【平安名純代・米国特約記者】米ニューヨーク市で開かれた第7回ニューヨーク平和映画祭で22日(日本時間23日)、オスプレイ配備に反対する沖縄の人たちの姿を描いた琉球朝日放送(QAB)制作の記録映画「標的の村」が上映された。同作品の海外での上映は初めて。

22日、ニューヨークの教会で始まった「ニューヨーク平和映画祭」の観客とインターネット電話を通じて討論する三上智恵さん

 「標的の村」の上映後、三上智恵監督がインターネット電話を通じて観客と討論し、現地在住の米国人や県出身者らから質問が集中、予定時間を大幅に超えるなど関心の高さを示していた。
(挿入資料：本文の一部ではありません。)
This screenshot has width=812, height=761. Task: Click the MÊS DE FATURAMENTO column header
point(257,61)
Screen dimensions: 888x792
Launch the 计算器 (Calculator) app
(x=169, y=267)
 三上監督との討論では、日本政府が東村高江の住民を訴えた裁判に関し、「米国では考えられない。日本では人権は守られないのか」「福島の原発事故で日本政府がうそをついていたのは衝撃だったが、沖縄の現状はさらに衝撃だ。デモは今後もっと増えるのか」などの質問が相次いだ。
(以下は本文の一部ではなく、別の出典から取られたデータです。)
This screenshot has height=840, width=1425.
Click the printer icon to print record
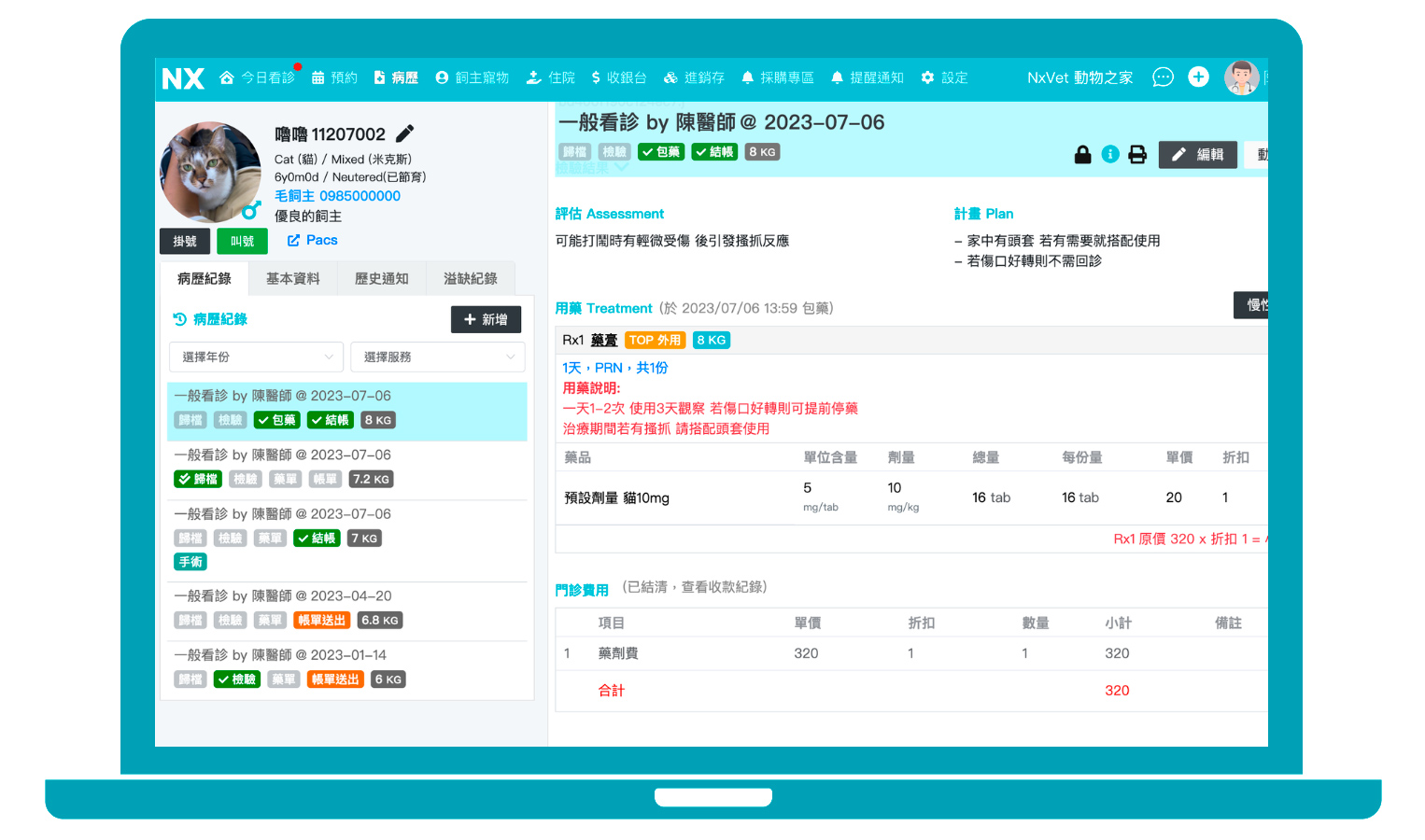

 三上監督は「これは反米映画ではなく、怒りはむしろ日本政府に向けられている。沖縄の人々の権利ではなく、米国にばかり目を向けていることへの憤りだ」と説明した。

 同市在住のベル・カーソンさんは本紙に対し、「住民の人権より米軍の都合を優先する日米地位協定の存在を初めて知った」と驚いた様子。また、本土復帰の1972年に沖縄に駐留していたクリス・パークーリスさんは「復帰をめぐり揺れていた沖縄を今でもはっきり覚えている。映画を見ながら、沖縄に真の戦後はまだ訪れていないと感じ、胸が痛くなった」と話した。

 同映画祭では、米国内の格差や人種差別などの問題を描いたドキュメンタリー作品を中心に2日間にわたって11作品が上映された。